A few years ago in a “Books of the Year” article in The Spectator, Charlotte Moore charmingly recommended Sheila Kaye-Smith’s novels.
My most enjoyable wallow in the past this year has been provided by Sheila Kaye Smith, ‘the Hardy of Sussex’, whose intense human dramas, enacted in a primitive rural landscape about to be forever changed, were satirised in Cold Comfort Farm. Try The End of the House of Alard — the title says it all.
You are missing out on a guilty pleasure if you know the books of Kaye-Smith and Mary Webb only from Stella Gibbons’s Cold Comfort Farm. Although Gibbons’s witty satire is amusing, it destroyed the reputation of these once popular writers for us.
I am a fan of Mary Webb’s Precious Bane, which won the Prix Femina Vie Heureuse Prize in 1924.
I recently curled up with Kaye Smith’s Joanna Godden. It is not in the same class as Webb’s Precious Bane–the writing is much rougher–but Kaye-Smith’s portrait of a woman farmer is intriguing.
Published in 1921, Joanna Godden chronicles 20 years in the life of a woman farmer. When Joanna inherits a sheep farm from her father, she scandalizes the neighbors and other farmers by managing it herself.
It is not easy being a woman farmer. She is snubbed by the other farmers, and has trouble managing her father’s men. She makes staff changes: she hires a new “looker” for her sheep, partly because he will obey her, partly because she is attracted to him. After a disastrous experiment with breeding sheep, she realizes her father would never have hired anyone so inexperienced.
The writing is rough, but the story is gripping.

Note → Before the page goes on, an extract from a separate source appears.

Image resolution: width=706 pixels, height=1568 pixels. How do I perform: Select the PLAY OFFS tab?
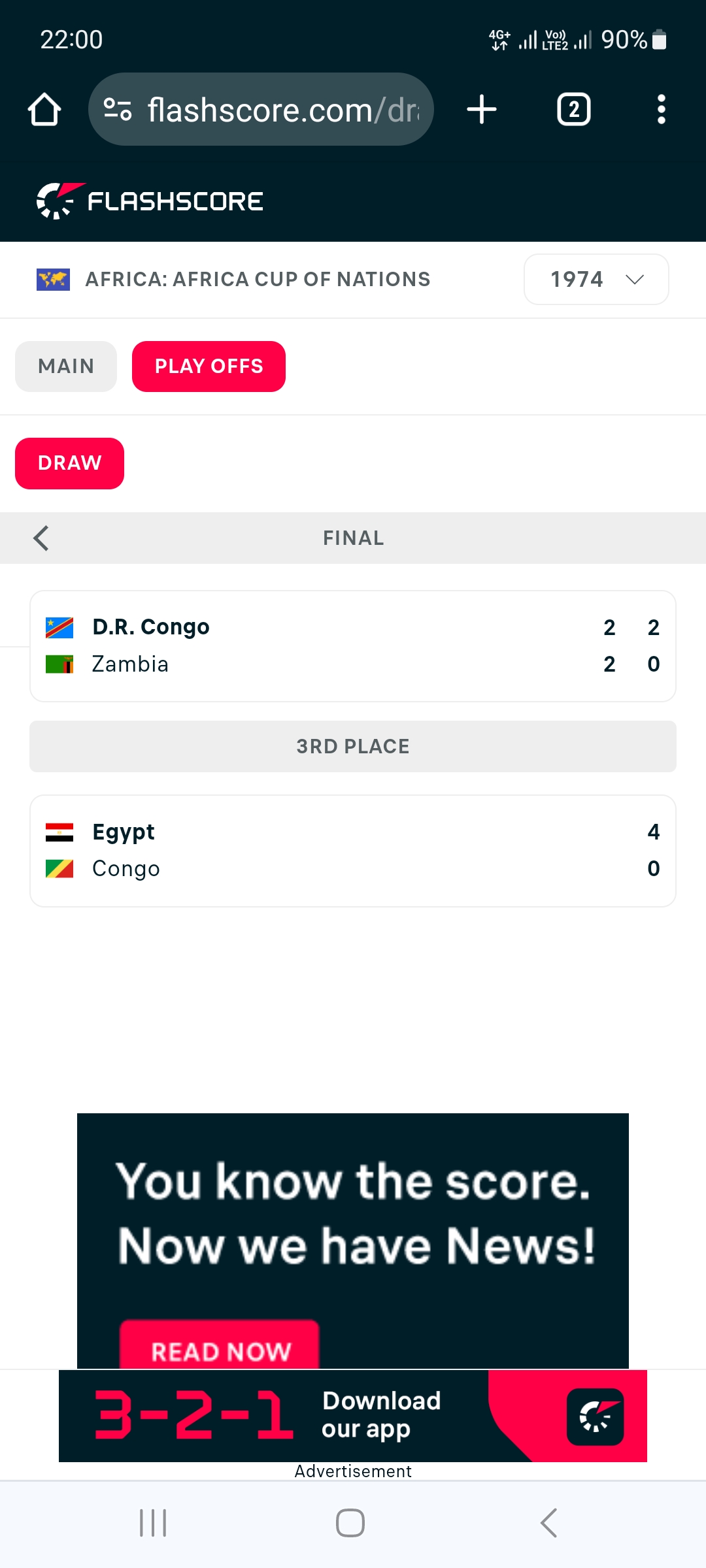pyautogui.click(x=209, y=367)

Kaye-Smith’s description of Joanna in the opening pages shows us that she is no “lady.” She is loud, outspoken, big, and likes frills and plumes.
She was emphatically what men call a “fine woman’ with her firm, white neck, her broad shoulders, her deep bosom and strong waist; she was tall, too, with large, useful hands and feet. Her face was brown and slightly freckled, with a warm color on the cheeks; the features were strong, but any impression of heaviness was at once dispelled by a pair of eager, lively blue eyes. Big jet earrings dangled from her ears, being matched by the double chain of beads that hung over crape-filled bodice. Indeed, with her plumes, her earrings, her necklace, her frills, though all of the decent and respectable black, she faintly shocked the opinion of Wayland Marsh, otherwise disposed in pity to be lenient to Joanna Godden and her ways.
Joanna becomes the richest, most successful farmer on the Romney and Walland Marshes in Kent.
But what to do for sex? She wants a relationship, but will not marry anyone who is after her money. She falls in love, but…
Kaye-Smith also explores the complications of sisterhood. Joanna is alternately affectionate and violent towards her sly, pretty younger sister, Ellen. Joanna sends her to boarding school so she can become a “lady,” but when rebellious Ellen comes home, the marshes bore her.
Ellen runs away with a man. Years later, Joanna, has an unsatisfying romance, and finally faces a problem she cannot solve.
Rachel Anderson writes in the introduction to the Virago edition: “Popular romantic heroines of the twenties, whether large or small, were uncertain whether they wished to be liberated from man or dominated by him: to choose true love inevitably meant to choose male domination.”
I enjoyed this book very much, though I won’t lie and say it’s good. Has anybody else read Sheila Kaye-Smith’s novels? What else should I read?